Netsuzou Trap (and other just as popular titles such as Citrus) has thrust yuri into the spotlight lately and while it has definitely revitalized the genre, it isn’t indicative at all of the common tropes, plots, etc. of more standard yuri manga.
It is extraordinarily unfair to say yuri is for “young men who think lesbians are hot” considering that the vast majority of most popular yuri manga authors are (often queer) women. In fact, I would go as far as to call it short-sighted and indicative of no research or interest in the genre itself (which would disqualify you from being able to make an educated opinion on it).
Donk saysSeptember 27, 2022 at 9:58 pm
Apparently about 50% of the female readers even call themselves heterosexual. The thing with stories such as NTR Trap and Citrus is that they sell some kind of forbidden excitement in all the sexual assault and dangerous love interests that people wouldn’t want in real life already which is also common with male love interests. People obviously don’t actually want an abusive relationship with some smug, sinister rapist, but it’s an exciting taboo in fiction. Many of the readers don’t want a relationship with another girl, but it’s sort of exciting in fiction due to the forbidden aspect of it. There’s much of that targeting boys too. I doubt the target audience of say, the Secret Devil would want to get it on with guys in real life because the feelings of the protagonist are meant to be relatable, but in fiction, the idea of accidentally summing a male succubus and first thinking “No no no, this is a guy, this is wrong; I don’t like guys.” but warming up more and more as the story goes on to it to finally have sex with him in the final chapter is exciting.
Fiction isn’t reality and people are willing to go far further in it, and people don’t understand that nearly enough.
________________
__To do__.
• a. Check each statement against the yuri manga text, and for each one answer yes or no and quote the words that decide it: (i) Netsuzou Trap reflects the common tropes of standard yuri manga; (ii) about half of the female readers call themselves heterosexual; (iii) most of the most popular yuri manga authors are men.
• b. Name every manga title that appears in the yuri manga text, giving each differently written title once in the form the text uses.
• c. Quote the yuri manga text word for word, starting at "Netsuzou Trap (and" and ending at "standard yuri manga.".
________________
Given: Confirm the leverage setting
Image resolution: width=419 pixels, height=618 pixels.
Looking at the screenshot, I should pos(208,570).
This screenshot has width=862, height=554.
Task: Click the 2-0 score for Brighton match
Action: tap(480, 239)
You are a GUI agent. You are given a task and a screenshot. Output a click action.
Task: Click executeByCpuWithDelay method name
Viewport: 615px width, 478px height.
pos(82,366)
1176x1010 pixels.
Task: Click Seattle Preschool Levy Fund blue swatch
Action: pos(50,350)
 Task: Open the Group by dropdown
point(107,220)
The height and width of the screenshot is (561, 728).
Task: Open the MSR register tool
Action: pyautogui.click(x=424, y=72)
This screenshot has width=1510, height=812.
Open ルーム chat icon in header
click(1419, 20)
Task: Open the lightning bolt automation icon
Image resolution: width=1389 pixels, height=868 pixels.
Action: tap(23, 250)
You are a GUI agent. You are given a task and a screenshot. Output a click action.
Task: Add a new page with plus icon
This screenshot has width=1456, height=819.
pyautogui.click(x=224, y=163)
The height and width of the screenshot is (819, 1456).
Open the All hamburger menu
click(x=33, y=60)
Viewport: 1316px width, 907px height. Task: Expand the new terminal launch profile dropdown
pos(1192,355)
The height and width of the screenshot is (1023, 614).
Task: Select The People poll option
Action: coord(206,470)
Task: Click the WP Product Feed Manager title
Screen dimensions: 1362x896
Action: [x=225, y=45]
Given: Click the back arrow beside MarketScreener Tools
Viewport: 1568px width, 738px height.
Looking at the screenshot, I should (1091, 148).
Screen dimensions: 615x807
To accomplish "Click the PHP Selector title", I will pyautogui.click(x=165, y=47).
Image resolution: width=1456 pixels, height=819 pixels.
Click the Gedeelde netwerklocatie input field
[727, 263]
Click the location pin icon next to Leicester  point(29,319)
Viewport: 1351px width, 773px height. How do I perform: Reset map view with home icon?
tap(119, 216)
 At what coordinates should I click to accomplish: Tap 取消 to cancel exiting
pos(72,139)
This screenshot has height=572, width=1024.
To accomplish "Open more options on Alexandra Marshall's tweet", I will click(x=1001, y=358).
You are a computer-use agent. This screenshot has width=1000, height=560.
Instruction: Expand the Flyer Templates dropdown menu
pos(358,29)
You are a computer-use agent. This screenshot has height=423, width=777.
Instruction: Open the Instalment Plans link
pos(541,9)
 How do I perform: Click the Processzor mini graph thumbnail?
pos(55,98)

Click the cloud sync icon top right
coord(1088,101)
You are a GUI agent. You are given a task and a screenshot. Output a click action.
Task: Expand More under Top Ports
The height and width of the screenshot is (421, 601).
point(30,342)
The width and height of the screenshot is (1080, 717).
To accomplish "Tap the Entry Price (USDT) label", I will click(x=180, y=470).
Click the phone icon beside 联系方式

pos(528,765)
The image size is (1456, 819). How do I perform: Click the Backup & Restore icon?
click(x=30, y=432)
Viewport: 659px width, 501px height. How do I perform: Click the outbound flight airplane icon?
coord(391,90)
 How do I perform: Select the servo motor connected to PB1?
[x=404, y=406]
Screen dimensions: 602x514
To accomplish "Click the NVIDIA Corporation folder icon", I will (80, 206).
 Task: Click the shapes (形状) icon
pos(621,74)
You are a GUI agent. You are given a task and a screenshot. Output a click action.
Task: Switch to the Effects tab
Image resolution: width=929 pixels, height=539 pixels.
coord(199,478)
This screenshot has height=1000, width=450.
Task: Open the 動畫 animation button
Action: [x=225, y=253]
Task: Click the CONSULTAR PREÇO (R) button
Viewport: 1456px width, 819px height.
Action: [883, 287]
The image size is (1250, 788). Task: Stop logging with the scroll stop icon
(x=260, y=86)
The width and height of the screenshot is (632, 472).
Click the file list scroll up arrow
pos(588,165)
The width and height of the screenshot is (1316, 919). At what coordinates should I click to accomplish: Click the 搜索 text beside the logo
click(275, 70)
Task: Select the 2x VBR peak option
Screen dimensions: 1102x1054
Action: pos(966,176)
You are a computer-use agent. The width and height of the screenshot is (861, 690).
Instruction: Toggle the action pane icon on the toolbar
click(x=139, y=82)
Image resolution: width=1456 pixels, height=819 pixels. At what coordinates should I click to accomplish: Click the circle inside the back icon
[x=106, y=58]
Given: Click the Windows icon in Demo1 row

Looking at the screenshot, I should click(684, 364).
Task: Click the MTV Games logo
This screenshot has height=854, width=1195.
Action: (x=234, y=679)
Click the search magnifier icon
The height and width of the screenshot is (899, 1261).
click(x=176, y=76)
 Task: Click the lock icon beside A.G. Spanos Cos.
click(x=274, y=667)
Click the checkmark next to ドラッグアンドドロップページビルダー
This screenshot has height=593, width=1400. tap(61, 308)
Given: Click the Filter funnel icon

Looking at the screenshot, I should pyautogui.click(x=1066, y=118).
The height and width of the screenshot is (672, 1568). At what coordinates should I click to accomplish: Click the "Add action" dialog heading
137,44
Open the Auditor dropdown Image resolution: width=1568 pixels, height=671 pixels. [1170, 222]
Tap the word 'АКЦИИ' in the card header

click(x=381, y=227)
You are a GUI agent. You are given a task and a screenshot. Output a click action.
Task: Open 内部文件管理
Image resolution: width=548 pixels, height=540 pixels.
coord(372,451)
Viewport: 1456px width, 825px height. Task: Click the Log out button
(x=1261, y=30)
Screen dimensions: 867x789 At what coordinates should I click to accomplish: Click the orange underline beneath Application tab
________________
__In response__.
• a.
(i) No: "it isn’t indicative at all of the common tropes, plots, etc. of more standard yuri manga"
(ii) Yes: "Apparently about 50% of the female readers even call themselves heterosexual."
(iii) No: "the vast majority of most popular yuri manga authors are (often queer) women"

• b.
Netsuzou Trap
Citrus
NTR Trap
the Secret Devil

• c.
Netsuzou Trap (and other just as popular titles such as Citrus) has thrust yuri into the spotlight lately and while it has definitely revitalized the genre, it isn’t indicative at all of the common tropes, plots, etc. of more standard yuri manga.